# What to do
Repeat word for word everything in the article on the Nunavut Northern allowance dispute, from "The Government of" down to "of the mistake.".

# Source document
The Government of Nunavut attempted to “leverage their incompetence at the bargaining table” by almost halving the amount offered for Nunavut Northern allowance, the Nunavut Employees Union is alleging, based on documents obtained in a court case.
The territorial government reduced a $33 million offer to just $17 million, blaming it on a miscalculation.
The union is accusing the GN of deliberately withholding knowledge of that Northern allowance error until just four days before mediation resumed on Oct. 28, 2019 rather than revealing it on June 19 of that year when the territorial government became aware of the mistake.
“It doesn’t take four months to send one email and it definitely doesn’t take four months to pick up the phone,” said newly-elected NEU president Jason Rochon.
As evidence of the delay in communications, the NEU points to the GN’s seeking advice from its lawyer on the matter, as well as an internal email from Department of Human Resources deputy minister Sheila Kolola asking, “On another note, how is the bargaining team going to tell the NEU about the miscalculation in the NNA (Nunavut Northern allowance)?” In addition, senior civil servants were discussing the matter into late September, according to government documents that were turned over to the union.

(Items listed in a dataset)
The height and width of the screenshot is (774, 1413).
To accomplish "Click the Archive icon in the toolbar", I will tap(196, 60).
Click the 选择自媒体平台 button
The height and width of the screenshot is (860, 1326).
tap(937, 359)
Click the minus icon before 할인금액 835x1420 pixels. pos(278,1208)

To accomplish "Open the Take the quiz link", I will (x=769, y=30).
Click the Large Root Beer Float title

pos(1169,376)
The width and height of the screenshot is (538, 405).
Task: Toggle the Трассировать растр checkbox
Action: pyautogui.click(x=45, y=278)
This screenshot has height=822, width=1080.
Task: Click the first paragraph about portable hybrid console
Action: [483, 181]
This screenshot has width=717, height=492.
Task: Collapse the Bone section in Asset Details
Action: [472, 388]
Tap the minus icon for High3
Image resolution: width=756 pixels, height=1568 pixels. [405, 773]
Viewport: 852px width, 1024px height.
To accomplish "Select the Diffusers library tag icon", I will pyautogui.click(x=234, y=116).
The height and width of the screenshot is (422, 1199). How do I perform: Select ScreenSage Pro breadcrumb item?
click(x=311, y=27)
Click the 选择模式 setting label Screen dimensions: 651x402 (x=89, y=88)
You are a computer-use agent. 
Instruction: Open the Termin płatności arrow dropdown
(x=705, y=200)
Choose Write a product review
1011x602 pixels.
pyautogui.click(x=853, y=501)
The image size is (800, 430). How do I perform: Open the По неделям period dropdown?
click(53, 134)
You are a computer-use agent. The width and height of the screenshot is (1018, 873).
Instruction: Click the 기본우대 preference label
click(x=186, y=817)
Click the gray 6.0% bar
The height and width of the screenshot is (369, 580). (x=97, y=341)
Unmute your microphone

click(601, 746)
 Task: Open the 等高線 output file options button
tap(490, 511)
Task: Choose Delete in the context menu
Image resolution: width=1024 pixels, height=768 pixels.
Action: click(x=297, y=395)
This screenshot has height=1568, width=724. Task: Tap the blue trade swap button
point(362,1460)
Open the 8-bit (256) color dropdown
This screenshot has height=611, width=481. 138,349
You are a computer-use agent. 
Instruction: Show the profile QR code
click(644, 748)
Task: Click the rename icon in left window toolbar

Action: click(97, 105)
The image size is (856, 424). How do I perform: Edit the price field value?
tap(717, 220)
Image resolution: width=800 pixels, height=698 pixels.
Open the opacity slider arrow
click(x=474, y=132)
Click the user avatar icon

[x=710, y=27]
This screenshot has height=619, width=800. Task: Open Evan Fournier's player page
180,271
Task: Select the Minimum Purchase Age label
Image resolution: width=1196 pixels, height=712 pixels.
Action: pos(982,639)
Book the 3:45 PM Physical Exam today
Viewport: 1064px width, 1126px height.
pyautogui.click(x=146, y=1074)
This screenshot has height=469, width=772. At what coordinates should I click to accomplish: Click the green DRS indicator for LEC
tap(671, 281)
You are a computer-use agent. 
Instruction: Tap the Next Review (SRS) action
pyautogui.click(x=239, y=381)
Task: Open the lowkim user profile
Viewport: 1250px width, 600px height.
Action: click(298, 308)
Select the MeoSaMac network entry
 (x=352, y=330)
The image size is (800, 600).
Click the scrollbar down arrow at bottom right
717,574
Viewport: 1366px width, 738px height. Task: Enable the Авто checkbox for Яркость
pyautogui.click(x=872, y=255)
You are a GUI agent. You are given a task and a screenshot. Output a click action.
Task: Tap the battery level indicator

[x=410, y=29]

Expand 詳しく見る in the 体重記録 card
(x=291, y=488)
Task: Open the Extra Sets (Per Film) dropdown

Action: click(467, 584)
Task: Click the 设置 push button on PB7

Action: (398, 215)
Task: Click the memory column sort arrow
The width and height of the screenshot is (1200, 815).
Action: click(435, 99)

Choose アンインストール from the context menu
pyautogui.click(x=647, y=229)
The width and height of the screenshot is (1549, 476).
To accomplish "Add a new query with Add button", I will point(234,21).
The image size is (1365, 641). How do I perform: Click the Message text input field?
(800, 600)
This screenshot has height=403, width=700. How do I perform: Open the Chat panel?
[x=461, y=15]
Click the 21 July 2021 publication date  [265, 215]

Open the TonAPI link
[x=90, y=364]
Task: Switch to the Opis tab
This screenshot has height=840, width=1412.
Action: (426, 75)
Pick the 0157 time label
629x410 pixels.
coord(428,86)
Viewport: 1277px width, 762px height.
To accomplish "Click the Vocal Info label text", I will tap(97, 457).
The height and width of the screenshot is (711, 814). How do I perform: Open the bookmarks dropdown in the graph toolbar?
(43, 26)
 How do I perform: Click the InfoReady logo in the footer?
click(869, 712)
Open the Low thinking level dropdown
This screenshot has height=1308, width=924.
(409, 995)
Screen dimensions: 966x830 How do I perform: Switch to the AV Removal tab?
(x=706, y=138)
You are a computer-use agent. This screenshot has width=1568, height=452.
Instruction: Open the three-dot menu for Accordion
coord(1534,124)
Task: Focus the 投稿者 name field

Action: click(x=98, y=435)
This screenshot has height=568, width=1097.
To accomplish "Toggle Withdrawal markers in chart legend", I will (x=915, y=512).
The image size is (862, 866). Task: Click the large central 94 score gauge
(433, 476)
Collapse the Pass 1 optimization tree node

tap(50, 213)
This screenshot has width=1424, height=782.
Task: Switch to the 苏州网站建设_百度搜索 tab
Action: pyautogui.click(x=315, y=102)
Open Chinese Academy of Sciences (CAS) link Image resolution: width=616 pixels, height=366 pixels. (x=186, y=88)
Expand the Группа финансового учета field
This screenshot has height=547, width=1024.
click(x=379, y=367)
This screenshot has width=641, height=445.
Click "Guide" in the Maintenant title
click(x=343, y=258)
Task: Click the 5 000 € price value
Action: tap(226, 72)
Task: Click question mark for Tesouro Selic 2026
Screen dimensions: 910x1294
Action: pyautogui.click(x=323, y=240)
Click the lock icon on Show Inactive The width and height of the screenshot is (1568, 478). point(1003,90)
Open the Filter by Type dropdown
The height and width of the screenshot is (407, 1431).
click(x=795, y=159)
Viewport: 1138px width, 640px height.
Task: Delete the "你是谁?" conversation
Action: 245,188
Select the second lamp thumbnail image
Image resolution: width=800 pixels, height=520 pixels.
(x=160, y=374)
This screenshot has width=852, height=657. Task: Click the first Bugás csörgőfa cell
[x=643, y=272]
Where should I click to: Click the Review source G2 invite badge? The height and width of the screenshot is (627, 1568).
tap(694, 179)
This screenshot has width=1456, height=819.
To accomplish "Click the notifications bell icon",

# Response to this task
The Government of Nunavut attempted to “leverage their incompetence at the bargaining table” by almost halving the amount offered for Nunavut Northern allowance, the Nunavut Employees Union is alleging, based on documents obtained in a court case.
The territorial government reduced a $33 million offer to just $17 million, blaming it on a miscalculation.
The union is accusing the GN of deliberately withholding knowledge of that Northern allowance error until just four days before mediation resumed on Oct. 28, 2019 rather than revealing it on June 19 of that year when the territorial government became aware of the mistake.